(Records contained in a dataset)
▬▬▬

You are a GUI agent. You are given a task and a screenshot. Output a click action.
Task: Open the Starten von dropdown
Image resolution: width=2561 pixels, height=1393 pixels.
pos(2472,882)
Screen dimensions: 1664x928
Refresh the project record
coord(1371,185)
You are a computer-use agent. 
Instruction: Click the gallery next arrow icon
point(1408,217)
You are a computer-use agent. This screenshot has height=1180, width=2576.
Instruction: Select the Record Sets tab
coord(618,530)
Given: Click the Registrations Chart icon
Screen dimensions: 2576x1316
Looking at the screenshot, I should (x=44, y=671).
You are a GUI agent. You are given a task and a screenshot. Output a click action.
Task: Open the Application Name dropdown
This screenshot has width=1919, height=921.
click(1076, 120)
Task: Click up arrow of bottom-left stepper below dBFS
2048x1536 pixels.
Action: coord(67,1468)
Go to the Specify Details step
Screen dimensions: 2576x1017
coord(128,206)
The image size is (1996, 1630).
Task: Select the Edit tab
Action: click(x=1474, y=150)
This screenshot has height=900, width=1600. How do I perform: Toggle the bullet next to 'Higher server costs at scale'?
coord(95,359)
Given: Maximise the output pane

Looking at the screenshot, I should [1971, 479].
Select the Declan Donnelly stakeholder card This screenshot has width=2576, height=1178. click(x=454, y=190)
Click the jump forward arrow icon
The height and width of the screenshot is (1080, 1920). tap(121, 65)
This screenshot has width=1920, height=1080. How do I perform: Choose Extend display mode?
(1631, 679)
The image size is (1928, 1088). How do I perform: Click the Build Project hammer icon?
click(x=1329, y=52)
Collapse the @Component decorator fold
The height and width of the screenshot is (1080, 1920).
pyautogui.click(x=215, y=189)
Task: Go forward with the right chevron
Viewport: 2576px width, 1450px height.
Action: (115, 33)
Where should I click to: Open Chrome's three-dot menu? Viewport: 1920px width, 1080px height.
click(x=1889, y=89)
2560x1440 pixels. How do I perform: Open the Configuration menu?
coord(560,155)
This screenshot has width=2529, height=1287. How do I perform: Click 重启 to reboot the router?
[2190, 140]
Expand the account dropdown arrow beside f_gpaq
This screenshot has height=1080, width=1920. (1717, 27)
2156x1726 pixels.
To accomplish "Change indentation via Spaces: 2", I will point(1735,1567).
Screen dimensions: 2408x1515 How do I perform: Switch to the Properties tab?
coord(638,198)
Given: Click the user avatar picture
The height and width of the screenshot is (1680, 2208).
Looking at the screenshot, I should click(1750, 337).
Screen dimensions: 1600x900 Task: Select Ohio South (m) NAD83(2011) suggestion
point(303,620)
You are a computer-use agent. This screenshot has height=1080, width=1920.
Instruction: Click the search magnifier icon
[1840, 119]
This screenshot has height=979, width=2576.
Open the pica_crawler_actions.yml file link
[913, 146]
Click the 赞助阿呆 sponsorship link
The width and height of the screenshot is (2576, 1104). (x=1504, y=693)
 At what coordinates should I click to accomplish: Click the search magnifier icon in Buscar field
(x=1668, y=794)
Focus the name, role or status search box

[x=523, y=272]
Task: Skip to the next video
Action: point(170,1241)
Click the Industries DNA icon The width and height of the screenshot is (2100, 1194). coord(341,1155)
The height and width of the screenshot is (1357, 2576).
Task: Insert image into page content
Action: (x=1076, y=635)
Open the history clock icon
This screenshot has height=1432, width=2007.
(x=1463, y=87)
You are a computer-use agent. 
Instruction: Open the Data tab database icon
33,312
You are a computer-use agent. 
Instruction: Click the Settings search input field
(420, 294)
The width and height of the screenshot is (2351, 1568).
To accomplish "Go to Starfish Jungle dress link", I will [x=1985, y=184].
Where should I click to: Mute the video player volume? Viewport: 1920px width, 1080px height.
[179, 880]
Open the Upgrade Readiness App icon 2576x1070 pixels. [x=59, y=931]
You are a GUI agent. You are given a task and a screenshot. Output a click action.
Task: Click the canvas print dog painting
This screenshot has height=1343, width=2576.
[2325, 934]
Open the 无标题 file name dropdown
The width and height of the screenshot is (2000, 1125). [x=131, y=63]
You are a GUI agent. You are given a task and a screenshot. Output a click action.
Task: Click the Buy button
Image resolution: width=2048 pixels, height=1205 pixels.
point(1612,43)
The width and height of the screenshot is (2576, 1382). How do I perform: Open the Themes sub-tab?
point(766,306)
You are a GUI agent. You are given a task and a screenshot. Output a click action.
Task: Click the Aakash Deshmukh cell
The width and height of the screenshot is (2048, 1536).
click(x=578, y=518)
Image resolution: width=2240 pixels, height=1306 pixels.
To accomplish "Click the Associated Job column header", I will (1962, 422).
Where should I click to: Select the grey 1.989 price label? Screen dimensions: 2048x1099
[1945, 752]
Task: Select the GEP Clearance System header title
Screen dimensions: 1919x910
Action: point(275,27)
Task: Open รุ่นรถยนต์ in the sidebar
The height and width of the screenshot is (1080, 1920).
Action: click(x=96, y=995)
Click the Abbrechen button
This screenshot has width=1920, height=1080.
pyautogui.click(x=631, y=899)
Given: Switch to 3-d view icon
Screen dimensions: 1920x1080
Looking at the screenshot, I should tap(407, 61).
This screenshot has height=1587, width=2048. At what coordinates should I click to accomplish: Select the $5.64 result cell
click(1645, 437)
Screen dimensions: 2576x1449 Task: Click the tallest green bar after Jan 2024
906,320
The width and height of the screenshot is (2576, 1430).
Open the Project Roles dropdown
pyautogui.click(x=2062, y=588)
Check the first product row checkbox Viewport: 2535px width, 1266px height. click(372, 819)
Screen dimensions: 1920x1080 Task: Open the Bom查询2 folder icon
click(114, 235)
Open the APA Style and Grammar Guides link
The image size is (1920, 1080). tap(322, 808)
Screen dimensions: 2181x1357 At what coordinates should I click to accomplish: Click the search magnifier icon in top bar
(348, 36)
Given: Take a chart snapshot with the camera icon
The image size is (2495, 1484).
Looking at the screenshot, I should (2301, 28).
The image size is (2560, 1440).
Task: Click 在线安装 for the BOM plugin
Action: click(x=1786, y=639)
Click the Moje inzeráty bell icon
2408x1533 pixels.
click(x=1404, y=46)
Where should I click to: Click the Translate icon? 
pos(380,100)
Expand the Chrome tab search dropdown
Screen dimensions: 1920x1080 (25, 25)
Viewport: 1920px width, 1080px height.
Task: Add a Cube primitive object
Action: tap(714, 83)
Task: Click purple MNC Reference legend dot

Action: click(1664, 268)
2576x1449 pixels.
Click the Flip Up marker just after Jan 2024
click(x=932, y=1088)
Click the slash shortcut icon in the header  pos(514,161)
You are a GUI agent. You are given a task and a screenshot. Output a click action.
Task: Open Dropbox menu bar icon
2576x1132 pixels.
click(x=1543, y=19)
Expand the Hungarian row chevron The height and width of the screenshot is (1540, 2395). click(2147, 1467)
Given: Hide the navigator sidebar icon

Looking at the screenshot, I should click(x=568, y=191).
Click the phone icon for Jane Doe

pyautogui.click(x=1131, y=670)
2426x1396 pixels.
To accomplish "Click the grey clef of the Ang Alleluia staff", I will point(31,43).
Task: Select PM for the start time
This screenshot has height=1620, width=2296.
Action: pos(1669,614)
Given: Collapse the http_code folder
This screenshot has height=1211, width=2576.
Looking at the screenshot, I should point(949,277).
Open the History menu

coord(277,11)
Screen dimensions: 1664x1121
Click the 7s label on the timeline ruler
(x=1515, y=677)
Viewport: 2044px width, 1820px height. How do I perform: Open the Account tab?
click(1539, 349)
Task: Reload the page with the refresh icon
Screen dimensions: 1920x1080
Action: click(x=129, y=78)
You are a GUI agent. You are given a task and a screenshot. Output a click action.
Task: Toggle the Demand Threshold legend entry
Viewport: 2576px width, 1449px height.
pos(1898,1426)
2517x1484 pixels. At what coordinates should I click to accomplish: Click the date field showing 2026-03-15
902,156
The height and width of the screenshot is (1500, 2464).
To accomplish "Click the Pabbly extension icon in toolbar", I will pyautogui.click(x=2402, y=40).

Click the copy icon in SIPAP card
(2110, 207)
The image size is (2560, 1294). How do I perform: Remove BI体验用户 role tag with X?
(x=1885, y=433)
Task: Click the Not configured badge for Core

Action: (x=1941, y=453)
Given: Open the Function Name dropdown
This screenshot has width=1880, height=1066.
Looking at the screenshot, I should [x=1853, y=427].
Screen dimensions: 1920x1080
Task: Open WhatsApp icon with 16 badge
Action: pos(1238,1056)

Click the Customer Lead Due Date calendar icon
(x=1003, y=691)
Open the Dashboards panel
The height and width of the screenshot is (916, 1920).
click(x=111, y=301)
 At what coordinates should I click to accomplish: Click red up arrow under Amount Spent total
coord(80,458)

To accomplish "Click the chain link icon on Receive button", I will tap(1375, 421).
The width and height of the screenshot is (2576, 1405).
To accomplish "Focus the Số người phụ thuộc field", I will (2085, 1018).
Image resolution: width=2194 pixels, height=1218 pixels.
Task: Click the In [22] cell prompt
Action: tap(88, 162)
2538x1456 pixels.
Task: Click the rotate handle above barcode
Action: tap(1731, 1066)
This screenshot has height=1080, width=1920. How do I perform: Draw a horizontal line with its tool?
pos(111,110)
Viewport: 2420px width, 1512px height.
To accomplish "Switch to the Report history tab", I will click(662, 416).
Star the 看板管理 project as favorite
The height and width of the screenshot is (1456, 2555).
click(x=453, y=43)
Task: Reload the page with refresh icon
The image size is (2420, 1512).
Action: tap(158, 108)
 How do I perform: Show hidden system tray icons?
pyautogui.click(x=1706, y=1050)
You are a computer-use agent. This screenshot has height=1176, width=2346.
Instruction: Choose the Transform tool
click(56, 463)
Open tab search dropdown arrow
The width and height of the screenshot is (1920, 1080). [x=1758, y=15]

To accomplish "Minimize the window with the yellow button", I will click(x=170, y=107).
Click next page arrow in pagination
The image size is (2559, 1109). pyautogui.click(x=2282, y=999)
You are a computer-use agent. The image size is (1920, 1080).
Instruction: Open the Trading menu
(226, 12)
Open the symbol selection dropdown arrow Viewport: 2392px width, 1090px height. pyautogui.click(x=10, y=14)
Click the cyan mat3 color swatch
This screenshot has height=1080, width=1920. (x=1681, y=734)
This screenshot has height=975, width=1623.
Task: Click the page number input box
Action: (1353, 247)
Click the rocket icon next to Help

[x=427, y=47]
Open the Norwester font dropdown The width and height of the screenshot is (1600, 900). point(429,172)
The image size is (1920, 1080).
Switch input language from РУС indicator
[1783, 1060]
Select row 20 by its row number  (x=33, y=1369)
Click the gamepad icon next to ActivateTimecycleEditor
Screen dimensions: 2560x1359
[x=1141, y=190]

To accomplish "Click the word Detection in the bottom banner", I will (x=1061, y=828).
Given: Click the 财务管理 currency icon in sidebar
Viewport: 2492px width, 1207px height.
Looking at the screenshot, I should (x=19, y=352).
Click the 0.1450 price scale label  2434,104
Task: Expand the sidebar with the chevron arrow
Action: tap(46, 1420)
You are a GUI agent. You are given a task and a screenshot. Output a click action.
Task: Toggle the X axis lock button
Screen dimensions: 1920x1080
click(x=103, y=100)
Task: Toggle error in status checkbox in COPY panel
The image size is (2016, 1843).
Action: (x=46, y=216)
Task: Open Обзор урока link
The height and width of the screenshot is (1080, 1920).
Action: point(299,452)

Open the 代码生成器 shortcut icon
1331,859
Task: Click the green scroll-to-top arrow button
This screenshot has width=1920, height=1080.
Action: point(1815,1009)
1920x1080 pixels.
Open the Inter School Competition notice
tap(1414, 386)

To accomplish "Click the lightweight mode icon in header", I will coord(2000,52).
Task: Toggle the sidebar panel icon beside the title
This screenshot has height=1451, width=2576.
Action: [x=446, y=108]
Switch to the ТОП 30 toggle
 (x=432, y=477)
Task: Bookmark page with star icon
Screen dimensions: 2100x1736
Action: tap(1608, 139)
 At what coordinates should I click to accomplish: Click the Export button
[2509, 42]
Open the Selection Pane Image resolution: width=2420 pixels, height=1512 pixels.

▬▬▬

--- Goal of the exercise ---
In the entries above, find each line with the string "bottom" and copy it.

--- Task response ---
Task: Click up arrow of bottom-left stepper below dBFS
To accomplish "Click the word Detection in the bottom banner", I will (x=1061, y=828).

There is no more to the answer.